══ Information supplied
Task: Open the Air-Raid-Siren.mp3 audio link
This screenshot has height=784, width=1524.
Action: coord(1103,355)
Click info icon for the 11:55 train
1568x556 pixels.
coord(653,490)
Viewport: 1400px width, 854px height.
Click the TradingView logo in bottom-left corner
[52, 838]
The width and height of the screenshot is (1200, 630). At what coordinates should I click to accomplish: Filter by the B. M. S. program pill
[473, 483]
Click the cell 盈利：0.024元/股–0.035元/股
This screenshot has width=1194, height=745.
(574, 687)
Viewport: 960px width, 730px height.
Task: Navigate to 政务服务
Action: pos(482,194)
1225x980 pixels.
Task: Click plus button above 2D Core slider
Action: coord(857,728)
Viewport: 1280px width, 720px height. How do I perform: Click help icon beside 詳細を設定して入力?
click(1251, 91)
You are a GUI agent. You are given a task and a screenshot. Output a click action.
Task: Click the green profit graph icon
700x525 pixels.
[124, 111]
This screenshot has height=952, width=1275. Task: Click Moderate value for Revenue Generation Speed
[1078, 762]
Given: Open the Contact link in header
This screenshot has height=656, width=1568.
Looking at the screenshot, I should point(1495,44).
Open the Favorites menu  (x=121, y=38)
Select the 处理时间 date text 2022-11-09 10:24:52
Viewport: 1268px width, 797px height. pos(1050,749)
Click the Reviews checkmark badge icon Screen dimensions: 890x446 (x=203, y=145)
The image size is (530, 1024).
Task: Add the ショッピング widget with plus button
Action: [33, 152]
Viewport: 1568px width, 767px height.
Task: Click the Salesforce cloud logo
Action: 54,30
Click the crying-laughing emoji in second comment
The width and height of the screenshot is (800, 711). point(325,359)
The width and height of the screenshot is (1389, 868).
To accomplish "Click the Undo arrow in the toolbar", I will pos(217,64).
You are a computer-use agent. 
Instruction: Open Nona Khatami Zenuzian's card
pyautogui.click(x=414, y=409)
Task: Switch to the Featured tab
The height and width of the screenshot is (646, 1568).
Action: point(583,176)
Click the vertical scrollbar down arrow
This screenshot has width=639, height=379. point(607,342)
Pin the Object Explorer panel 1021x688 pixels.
════
Exercise directions → Count the lines of the records that contain the word "agent". Give only the count.

Answer for the task → 2